I'm looking for information on Methotrexate for Autoimmune Diseases.

Posted by @sherw, Apr 4, 2016

Hello, I’m looking for information on Methotrexate for Autoimmune Diseases. Checking to see if anyone has experience with side affects and what to expect in terms of recurring joint pain relief. I have Ulcerative Colitis, have had Colitis diagnosis for 33 years and UC diagnosis for 31 years. I’ve lived with the joint pain for more than 15 years and feel it’s time for some relief. Till now I’ve had prednisone tapers off and on since 2012 and the past 6 months have been fortunate to have a few weeks here and there where I’ve not had joint pain. Most of the time I manager with ice packs, compression and if I’m lucky can take Tramadol at night with Tylenol (depends weather I need to work the next day or not). Any information would be greatly appreciated.

REPLY

Hi @sherw, and thanks for sharing your your journey with Connect. I found some information from Mayo Clinic on Methotrexate that also lists its side effects. (http://www.mayoclinic.org/drugs-supplements/methotrexate-injection-route-subcutaneous-route/description/drg-20064776).

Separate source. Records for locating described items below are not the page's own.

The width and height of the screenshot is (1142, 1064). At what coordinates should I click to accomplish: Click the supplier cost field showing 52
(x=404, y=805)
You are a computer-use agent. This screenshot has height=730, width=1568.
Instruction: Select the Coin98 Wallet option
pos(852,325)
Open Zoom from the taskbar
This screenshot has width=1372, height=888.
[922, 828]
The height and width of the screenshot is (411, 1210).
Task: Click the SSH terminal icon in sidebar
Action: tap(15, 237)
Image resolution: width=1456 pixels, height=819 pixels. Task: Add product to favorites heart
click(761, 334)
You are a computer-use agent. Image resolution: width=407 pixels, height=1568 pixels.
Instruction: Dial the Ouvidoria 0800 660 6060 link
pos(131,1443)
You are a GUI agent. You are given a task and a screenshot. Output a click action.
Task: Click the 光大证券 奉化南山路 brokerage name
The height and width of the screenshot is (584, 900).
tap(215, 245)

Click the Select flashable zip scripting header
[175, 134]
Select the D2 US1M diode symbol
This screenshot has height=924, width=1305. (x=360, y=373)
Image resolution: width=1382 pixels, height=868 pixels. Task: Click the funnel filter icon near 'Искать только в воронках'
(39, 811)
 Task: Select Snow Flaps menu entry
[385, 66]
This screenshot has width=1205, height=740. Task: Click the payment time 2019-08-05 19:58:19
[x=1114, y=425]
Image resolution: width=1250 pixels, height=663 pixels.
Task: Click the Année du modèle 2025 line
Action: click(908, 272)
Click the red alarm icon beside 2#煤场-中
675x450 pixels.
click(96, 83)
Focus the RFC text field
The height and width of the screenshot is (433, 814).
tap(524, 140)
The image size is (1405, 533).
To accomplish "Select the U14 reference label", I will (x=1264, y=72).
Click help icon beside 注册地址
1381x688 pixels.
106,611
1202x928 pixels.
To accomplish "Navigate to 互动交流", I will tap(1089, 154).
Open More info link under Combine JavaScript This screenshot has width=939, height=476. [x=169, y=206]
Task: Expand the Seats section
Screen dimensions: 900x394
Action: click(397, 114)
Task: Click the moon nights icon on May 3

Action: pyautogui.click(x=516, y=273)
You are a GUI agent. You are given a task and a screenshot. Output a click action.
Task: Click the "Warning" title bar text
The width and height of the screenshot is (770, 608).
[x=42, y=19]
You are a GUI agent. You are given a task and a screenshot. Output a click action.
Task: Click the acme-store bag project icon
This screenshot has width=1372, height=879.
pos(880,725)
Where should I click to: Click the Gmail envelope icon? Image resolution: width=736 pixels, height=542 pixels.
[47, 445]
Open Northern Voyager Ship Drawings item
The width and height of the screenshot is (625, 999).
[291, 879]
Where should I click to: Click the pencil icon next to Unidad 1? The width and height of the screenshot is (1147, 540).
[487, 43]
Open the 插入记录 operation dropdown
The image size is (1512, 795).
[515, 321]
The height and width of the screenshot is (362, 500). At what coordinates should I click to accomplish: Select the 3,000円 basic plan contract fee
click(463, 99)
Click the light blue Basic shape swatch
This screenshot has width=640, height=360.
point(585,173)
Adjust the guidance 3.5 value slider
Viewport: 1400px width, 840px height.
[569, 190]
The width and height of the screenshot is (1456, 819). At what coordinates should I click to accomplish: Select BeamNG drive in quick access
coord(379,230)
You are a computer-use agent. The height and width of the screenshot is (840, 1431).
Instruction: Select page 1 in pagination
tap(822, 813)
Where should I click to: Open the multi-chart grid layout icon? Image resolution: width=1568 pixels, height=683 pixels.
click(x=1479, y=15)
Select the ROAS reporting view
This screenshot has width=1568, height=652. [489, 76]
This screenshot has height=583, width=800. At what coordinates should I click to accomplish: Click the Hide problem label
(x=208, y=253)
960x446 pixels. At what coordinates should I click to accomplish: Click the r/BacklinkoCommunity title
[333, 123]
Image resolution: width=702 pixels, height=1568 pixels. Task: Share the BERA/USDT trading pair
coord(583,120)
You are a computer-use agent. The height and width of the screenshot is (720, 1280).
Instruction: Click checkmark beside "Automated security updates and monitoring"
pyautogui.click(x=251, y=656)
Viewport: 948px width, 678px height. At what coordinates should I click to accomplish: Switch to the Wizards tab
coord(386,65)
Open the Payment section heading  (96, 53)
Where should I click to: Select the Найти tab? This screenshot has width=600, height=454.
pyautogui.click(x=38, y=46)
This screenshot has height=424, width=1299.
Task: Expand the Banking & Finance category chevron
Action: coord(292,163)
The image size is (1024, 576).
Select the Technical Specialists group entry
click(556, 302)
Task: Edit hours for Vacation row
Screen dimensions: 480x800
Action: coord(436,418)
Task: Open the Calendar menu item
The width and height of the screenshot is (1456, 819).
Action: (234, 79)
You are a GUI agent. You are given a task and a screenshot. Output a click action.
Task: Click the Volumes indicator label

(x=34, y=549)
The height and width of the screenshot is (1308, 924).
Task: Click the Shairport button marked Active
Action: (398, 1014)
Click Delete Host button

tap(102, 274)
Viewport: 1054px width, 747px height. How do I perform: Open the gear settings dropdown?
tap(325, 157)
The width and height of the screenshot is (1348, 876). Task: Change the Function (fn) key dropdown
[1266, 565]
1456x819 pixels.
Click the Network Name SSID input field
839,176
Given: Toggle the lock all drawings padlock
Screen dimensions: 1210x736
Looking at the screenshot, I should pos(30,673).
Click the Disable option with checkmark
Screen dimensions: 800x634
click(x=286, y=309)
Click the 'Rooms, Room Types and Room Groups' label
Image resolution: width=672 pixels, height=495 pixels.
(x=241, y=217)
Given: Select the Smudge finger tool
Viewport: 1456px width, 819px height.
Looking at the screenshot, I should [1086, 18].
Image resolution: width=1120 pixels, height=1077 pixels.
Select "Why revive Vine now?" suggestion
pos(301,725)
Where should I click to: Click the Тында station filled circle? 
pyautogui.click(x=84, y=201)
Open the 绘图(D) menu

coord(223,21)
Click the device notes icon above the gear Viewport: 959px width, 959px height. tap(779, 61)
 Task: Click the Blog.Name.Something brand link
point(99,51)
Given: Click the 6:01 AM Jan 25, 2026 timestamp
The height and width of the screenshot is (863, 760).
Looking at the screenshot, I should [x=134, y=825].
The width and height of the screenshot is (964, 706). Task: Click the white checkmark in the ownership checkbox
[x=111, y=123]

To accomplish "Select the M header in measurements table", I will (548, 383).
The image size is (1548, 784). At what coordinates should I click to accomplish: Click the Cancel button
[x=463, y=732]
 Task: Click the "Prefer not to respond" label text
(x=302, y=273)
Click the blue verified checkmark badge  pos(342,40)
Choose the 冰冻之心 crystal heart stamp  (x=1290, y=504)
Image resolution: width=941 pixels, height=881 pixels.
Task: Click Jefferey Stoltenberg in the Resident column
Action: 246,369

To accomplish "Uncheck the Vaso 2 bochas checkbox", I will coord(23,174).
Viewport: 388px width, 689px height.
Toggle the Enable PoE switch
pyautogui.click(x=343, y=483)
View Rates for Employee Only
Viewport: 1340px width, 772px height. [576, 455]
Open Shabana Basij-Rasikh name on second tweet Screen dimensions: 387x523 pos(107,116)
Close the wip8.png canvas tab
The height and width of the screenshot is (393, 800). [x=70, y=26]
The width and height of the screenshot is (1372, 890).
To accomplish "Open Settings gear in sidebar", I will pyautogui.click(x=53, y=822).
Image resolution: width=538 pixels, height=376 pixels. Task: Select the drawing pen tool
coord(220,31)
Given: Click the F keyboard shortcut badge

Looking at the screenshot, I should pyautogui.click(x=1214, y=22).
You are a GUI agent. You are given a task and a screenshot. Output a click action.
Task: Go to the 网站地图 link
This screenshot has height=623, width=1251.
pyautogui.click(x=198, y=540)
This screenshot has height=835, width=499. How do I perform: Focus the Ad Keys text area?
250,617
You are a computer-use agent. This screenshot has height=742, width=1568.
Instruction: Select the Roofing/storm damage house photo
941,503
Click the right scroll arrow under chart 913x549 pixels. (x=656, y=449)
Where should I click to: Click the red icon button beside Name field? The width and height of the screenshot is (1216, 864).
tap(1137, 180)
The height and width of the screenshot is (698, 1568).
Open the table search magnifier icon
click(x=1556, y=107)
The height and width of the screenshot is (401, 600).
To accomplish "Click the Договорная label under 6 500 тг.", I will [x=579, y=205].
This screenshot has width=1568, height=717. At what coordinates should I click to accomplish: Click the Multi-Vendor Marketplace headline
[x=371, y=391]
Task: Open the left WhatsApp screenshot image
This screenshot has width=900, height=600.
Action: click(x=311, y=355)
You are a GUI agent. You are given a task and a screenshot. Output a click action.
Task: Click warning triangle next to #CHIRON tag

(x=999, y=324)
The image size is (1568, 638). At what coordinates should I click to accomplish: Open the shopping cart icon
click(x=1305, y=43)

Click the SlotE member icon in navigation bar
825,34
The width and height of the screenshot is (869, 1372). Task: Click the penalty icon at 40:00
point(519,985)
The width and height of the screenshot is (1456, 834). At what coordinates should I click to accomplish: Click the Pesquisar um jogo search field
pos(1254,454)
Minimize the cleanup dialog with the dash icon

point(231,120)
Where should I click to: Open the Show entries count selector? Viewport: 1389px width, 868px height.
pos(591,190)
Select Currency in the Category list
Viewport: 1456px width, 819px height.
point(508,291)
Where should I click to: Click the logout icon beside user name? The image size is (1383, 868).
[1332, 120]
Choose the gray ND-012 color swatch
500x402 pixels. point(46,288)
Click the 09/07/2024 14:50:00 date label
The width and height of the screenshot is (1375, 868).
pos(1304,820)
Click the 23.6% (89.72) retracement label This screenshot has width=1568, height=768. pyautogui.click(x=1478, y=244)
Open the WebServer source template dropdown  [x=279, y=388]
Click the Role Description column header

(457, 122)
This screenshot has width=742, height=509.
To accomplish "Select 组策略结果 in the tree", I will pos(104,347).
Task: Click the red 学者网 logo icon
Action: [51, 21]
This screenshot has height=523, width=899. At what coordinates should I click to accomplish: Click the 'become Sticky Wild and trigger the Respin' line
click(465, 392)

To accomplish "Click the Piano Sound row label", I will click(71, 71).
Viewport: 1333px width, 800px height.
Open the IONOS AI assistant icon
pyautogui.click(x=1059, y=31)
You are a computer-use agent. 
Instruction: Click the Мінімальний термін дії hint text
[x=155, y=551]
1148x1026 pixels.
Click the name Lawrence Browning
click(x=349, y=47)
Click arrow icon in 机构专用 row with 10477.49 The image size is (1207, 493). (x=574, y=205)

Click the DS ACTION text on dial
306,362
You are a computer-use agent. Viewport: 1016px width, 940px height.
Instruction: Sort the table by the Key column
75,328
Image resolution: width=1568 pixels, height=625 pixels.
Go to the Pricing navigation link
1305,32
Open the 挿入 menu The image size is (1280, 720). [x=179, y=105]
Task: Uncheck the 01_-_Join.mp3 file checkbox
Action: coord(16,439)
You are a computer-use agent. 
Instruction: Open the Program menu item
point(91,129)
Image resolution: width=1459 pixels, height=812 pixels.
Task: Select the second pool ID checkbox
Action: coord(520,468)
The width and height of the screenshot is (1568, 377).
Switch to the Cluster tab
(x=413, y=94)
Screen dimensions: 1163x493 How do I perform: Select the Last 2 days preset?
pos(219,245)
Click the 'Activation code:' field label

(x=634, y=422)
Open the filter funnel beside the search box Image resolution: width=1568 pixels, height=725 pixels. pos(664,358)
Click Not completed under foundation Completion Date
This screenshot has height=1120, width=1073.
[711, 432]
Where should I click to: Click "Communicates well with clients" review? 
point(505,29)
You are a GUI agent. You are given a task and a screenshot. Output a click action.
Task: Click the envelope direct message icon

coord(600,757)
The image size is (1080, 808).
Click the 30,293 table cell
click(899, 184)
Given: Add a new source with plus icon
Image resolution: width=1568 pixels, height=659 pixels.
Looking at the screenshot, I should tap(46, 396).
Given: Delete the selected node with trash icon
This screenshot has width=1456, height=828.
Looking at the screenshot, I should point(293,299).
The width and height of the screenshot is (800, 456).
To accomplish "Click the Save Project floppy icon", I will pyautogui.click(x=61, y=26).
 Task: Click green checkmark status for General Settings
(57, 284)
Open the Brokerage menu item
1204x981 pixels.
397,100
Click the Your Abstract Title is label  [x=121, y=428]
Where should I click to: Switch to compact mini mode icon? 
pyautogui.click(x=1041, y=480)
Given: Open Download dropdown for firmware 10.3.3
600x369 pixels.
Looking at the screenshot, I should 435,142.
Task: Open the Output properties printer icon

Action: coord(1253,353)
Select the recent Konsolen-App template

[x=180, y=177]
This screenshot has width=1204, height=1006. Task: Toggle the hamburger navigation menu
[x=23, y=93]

Have you talked with your doctor about this medication?

I’m also tagging @shooter and @rayrachel, both recently wrote about Methotrexate and their experience with it.

@alysebrunella

Hi @sherw, and thanks for sharing your your journey with Connect. I found some information from Mayo Clinic on Methotrexate that also lists its side effects. (http://www.mayoclinic.org/drugs-supplements/methotrexate-injection-route-subcutaneous-route/description/drg-20064776). Have you talked with your doctor about this medication?

I’m also tagging @shooter and @rayrachel, both recently wrote about Methotrexate and their experience with it.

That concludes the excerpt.